DATA FOR ANALYSIS: Begin
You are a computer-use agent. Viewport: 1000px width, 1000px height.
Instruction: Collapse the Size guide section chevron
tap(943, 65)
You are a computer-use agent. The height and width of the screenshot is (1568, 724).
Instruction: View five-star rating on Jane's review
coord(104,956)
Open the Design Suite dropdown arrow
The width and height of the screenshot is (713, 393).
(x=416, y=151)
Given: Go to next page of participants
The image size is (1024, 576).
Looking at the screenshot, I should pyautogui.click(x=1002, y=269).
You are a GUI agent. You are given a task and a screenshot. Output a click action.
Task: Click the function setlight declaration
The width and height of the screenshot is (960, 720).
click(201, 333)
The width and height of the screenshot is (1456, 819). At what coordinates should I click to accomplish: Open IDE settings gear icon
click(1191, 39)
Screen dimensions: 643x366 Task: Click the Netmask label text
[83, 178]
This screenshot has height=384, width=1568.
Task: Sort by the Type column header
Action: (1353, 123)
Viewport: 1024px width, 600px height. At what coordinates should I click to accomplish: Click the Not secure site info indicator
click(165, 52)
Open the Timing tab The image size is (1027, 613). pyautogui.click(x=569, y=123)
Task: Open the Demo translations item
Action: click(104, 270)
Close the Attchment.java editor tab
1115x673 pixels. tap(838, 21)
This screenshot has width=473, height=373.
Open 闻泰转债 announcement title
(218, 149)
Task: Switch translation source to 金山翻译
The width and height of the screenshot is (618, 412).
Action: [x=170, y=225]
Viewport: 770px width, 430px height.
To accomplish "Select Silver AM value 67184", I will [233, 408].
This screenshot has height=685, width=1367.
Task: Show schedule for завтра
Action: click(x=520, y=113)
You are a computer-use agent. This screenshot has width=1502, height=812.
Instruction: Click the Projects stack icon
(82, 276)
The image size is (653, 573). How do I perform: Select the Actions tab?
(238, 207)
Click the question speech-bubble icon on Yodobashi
DATA FOR ANALYSIS: End
- [TASK INSTRUCTIONS]: Print, exactly and only, the lines running from the one with "Open the Design Suite dropdown arrow" to the end of the data above.

- [WRITTEN ANSWER]:
Open the Design Suite dropdown arrow
The width and height of the screenshot is (713, 393).
(x=416, y=151)
Given: Go to next page of participants
The image size is (1024, 576).
Looking at the screenshot, I should pyautogui.click(x=1002, y=269).
You are a GUI agent. You are given a task and a screenshot. Output a click action.
Task: Click the function setlight declaration
The width and height of the screenshot is (960, 720).
click(201, 333)
The width and height of the screenshot is (1456, 819). At what coordinates should I click to accomplish: Open IDE settings gear icon
click(1191, 39)
Screen dimensions: 643x366 Task: Click the Netmask label text
[83, 178]
This screenshot has height=384, width=1568.
Task: Sort by the Type column header
Action: (1353, 123)
Viewport: 1024px width, 600px height. At what coordinates should I click to accomplish: Click the Not secure site info indicator
click(165, 52)
Open the Timing tab The image size is (1027, 613). pyautogui.click(x=569, y=123)
Task: Open the Demo translations item
Action: click(104, 270)
Close the Attchment.java editor tab
1115x673 pixels. tap(838, 21)
This screenshot has width=473, height=373.
Open 闻泰转债 announcement title
(218, 149)
Task: Switch translation source to 金山翻译
The width and height of the screenshot is (618, 412).
Action: [x=170, y=225]
Viewport: 770px width, 430px height.
To accomplish "Select Silver AM value 67184", I will [233, 408].
This screenshot has height=685, width=1367.
Task: Show schedule for завтра
Action: click(x=520, y=113)
You are a computer-use agent. This screenshot has width=1502, height=812.
Instruction: Click the Projects stack icon
(82, 276)
The image size is (653, 573). How do I perform: Select the Actions tab?
(238, 207)
Click the question speech-bubble icon on Yodobashi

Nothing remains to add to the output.